**Work item**
What is the number of lines below that include the string "Dynasty"? Provide that number alone.

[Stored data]
+-------+
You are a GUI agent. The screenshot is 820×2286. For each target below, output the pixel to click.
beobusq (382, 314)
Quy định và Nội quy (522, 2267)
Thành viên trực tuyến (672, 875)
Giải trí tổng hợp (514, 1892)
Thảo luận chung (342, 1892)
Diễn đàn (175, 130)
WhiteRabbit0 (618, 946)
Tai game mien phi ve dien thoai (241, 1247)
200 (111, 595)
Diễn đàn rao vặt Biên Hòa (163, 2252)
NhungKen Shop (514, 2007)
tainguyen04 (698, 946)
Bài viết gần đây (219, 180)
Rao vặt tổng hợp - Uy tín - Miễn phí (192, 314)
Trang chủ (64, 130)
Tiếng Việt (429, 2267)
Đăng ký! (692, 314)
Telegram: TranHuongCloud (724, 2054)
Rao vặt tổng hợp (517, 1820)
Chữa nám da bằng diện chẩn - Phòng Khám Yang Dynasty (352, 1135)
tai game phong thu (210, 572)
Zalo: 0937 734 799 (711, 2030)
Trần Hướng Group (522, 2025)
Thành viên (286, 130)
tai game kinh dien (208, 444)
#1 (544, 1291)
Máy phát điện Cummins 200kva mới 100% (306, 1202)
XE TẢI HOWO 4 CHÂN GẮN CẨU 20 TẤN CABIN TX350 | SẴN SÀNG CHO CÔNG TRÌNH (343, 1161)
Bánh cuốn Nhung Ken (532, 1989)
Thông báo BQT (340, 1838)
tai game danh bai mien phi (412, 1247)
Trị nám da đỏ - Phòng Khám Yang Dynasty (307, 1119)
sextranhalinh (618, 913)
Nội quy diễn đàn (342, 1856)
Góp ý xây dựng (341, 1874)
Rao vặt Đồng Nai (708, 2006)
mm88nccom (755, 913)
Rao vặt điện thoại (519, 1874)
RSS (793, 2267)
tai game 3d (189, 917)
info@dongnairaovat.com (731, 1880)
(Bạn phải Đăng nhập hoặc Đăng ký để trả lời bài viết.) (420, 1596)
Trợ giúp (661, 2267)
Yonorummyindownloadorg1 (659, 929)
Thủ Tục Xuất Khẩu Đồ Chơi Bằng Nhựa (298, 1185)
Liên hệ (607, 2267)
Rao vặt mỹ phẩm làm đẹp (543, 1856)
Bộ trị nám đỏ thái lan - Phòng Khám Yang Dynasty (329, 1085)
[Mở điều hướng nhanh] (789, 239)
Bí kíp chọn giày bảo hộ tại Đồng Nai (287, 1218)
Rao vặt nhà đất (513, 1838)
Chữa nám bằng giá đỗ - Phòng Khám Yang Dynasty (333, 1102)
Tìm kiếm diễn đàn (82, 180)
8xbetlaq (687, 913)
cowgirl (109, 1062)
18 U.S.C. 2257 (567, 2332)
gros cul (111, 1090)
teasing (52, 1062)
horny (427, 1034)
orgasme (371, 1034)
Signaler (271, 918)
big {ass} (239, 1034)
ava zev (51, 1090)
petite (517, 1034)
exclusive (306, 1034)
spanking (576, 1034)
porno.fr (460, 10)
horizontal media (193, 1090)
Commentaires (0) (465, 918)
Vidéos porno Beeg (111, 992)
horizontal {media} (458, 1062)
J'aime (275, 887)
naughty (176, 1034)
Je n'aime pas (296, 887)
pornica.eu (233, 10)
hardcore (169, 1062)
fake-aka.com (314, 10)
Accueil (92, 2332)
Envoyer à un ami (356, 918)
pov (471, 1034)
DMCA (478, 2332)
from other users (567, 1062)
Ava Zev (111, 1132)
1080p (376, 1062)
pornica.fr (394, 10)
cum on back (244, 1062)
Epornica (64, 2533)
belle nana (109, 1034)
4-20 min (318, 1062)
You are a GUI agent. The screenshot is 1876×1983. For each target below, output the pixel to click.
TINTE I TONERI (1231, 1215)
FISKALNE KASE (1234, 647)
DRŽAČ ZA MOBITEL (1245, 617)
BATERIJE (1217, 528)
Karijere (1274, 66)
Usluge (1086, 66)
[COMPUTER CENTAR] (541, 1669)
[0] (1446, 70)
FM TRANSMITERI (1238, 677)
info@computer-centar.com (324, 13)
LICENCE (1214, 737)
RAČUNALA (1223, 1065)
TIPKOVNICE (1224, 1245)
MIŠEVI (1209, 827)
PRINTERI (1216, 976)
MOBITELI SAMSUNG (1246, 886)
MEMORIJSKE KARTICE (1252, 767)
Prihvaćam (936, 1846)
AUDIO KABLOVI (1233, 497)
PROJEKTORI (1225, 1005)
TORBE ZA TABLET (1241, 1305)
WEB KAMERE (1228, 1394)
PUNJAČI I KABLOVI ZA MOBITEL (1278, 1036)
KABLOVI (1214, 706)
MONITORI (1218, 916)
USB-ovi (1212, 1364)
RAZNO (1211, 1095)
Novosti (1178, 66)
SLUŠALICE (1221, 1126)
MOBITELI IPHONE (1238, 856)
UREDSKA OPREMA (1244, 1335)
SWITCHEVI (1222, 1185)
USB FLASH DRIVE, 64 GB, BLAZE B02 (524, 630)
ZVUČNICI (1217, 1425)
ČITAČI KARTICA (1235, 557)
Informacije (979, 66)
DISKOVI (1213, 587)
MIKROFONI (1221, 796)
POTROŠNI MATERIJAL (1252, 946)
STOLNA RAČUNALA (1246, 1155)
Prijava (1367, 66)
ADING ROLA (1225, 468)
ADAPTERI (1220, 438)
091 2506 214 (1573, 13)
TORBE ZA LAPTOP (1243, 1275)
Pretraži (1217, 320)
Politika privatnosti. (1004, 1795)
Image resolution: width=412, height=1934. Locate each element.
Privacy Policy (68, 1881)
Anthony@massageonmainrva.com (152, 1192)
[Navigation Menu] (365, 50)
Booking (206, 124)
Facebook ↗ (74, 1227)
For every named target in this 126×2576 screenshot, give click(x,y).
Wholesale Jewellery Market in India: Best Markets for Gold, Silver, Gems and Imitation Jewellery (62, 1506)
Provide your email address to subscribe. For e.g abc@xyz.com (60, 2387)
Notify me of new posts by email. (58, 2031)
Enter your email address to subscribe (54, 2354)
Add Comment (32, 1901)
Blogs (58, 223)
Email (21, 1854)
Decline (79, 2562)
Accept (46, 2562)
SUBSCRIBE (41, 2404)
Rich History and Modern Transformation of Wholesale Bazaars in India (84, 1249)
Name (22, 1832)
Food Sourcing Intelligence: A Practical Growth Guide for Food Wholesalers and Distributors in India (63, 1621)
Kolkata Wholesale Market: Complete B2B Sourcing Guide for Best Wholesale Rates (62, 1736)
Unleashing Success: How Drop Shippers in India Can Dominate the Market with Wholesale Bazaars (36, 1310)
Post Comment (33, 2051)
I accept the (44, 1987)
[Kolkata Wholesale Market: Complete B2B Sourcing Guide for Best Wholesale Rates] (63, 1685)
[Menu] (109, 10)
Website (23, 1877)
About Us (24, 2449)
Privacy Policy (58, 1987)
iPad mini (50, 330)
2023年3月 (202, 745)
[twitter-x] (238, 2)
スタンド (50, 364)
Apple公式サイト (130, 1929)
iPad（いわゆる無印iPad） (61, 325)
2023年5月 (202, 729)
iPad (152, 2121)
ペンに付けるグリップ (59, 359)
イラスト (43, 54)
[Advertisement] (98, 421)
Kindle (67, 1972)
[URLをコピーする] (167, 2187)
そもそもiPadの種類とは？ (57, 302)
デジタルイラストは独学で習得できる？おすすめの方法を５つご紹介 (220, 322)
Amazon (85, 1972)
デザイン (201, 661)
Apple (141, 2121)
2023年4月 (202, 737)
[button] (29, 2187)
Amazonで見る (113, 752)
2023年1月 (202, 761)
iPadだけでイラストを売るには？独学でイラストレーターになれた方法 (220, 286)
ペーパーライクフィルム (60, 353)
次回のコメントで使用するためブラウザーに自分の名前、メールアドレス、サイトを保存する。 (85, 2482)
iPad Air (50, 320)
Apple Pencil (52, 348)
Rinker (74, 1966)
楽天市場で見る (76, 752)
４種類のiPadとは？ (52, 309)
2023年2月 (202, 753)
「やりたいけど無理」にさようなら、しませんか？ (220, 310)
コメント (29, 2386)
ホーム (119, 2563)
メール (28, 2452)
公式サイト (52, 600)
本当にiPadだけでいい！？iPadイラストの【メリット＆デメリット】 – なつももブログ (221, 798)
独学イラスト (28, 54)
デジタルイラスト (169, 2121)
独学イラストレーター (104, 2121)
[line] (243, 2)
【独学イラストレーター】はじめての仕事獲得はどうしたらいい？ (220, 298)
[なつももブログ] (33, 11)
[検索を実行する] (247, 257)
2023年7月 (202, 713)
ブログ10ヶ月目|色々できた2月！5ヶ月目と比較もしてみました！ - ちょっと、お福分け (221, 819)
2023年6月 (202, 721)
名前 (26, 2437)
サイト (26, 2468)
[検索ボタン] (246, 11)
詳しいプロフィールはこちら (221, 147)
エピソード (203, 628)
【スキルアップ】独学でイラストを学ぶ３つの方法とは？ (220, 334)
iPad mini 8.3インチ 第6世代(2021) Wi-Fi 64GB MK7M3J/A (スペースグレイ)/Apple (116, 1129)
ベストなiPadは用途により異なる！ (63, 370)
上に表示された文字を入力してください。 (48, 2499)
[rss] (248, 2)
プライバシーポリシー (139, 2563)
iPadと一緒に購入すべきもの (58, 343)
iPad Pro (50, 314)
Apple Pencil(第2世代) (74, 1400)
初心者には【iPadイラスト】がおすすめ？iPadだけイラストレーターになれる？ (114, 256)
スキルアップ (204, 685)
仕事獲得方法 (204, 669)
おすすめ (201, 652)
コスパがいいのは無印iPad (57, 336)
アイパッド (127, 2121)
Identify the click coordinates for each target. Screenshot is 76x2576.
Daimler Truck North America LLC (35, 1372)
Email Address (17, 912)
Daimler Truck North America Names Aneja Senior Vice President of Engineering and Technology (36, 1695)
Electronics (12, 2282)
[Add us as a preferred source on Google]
+-------+
**Answer space**
4